Continue the forum thread about car polish from the point where it stops.

## Supplied text
--*--

I just know that Scholl is a supplier to these plants.


----------



## gtechrob (Sep 11, 2006)

Bence said:


> I just know that Scholl is a supplier to these plants.


wow quick reply!

would be interesting to know - they certainly don't hand finish any of those cars. btw - just rememberd I've not sent you samples of C1 or P1 - drop me a mail or pm to remind me if you still want it!!


----------



## Bence (Dec 21, 2006)

Which brands fared well?


----------



## Bence (Dec 21, 2006)

OK, email sent!


----------



## gtechrob (Sep 11, 2006)

Bence said:


> Which brands fared well?


on drop back and rub throughs - you are getting a sample of it


----------



## Bence (Dec 21, 2006)

Ok!


----------



## Glossmax (May 9, 2007)

The rest of us just have to guess?


----------



## gtechrob (Sep 11, 2006)

it's called G|techniq P1 nanoscopic polish - £65/ US gallon - pm me if you want some.


----------



## drive 'n' shine (Apr 22, 2006)

loboil said:


> I've not sent you samples of C1 or P1 - drop me a mail or pm to remind me if you still want it!!


Hi Rob :wave: Cough Cough


----------



## gtechrob (Sep 11, 2006)

drive 'n' shine said:


> Hi Rob :wave: Cough Cough


golly yes - erm well - im off to the post office!


----------



## gtechrob (Sep 11, 2006)

bence & drive n shine
i'll bung in samples of our nano window coating and nano fabric/leather coating too. they are awesome (if i do say so myself!  ).


----------



## ianFRST (Sep 19, 2006)

so was this thread just to advertise "YOUR" polish then?


----------



## gtechrob (Sep 11, 2006)

ianFRST said:


> so was this thread just to advertise "YOUR" polish then?


no!

a genuine question to see if this is a factor in the detailing market. as the product is packaged in us gallon containers it's not really targeted at the enthusiast market. But that could all change :buffer: :thumb:


----------



## ianFRST (Sep 19, 2006)

fair enough.

but most people on here dont have a polish as the LSP. most will machine polish the car (using menz, 3m, megs, which dont contain fillers) and then use a pre wax paint cleaner, then add a wax as an LSP, so the polish lasting or not, doesnt really come into in imo


----------



## gtechrob (Sep 11, 2006)

ianFRST said:


> fair enough.

--*--

## Data lines

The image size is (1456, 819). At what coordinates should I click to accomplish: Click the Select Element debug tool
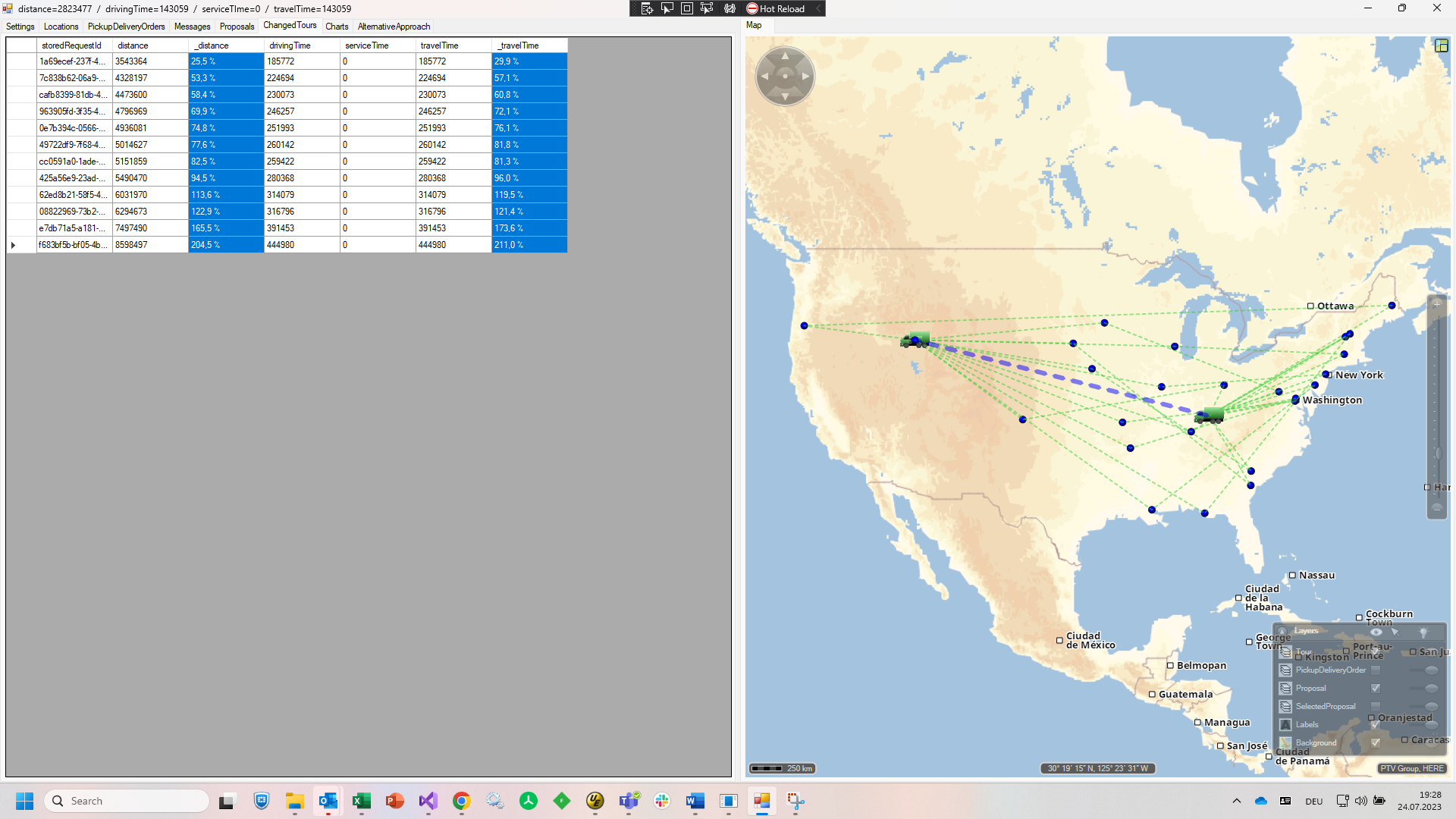pos(667,8)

--*--

## Exercise output
> 
> but most people on here dont have a polish as the LSP. most will machine polish the car (using menz, 3m, megs, which dont contain fillers) and then use a pre wax paint cleaner, then add a wax as an LSP, so the polish lasting or not, doesnt really come into in imo


sorry to be a pedant but 3m fast cut/fast cut plus etc. and their whole polish range is full of mineral oils which act as fillers. therefore it does drop back (this is in independent tests - this is not us testing it in our lab). not seen tests for menz but it's oily ergo it will drop back. megs i've not used. but i am talking about polishing from trisac or equivalent. most detailers are only dealing with defects such as swirl marks so it's probably a complete non-issue for 99% of detailers.


----------



## Clark @ PB (Mar 1, 2006)

loboil said:


> sorry to be a pedant but 3m fast cut/fast cut plus etc. and their whole polish range is full of mineral oils which act as fillers. therefore it does drop back (this is in independent tests - this is not us testing it in our lab). not seen tests for menz but it's oily ergo it will drop back. megs i've not used. but i am talking about polishing from trisac or equivalent. most detailers are only dealing with defects such as swirl marks so it's probably a complete non-issue for 99% of detailers.


Spot on, as you say as we are only really dealing with swirls etc 99% of the time its not such a big issue but there are the occasions where we would like to know we wont suffer from this "drop back", especially as a few of us are looking further into the machine sanding of cars for next year 

Still to try out your sample of polish mate, must get round to it asap!


----------



## bidderman1969 (Oct 20, 2006)

f**k me, what a complicated thread, being a newbie, this thread is almost putting me off detailing!


----------



## Porta (Jan 3, 2007)

Hello Rob, I forgot to answer your PM  

I must make a order from you, I will send you an email.


----------



## Paul-T (Nov 2, 2006)

loboil said:


> sorry to be a pedant but 3m fast cut/fast cut plus etc. and their whole polish range is full of mineral oils which act as fillers. therefore it does drop back (this is in independent tests - this is not us testing it in our lab). not seen tests for menz but it's oily ergo it will drop back. megs i've not used. but i am talking about polishing from trisac or equivalent. most detailers are only dealing with defects such as swirl marks so it's probably a complete non-issue for 99% of detailers.


My turn to be a pedant - when I came to see you and tried the P1 polish, I left you with some Menzerna IP 3.02 to try. I'm sure you told me you had subsequently tried it, put it under the lamp and found that it doesn't fill defects. I might be wrong though, maybe you just tried it and gave an IPA wipedown.

I've got to say, I've tried using the polish numerous times and I just don't find it as good to use as Menzerna, and the fling that goes with it is just terrible.


----------



## TOGWT (Oct 26, 2005)

bidderman1969 said:


> f**k me, what a complicated thread, being a newbie, this thread is almost putting me off detailing!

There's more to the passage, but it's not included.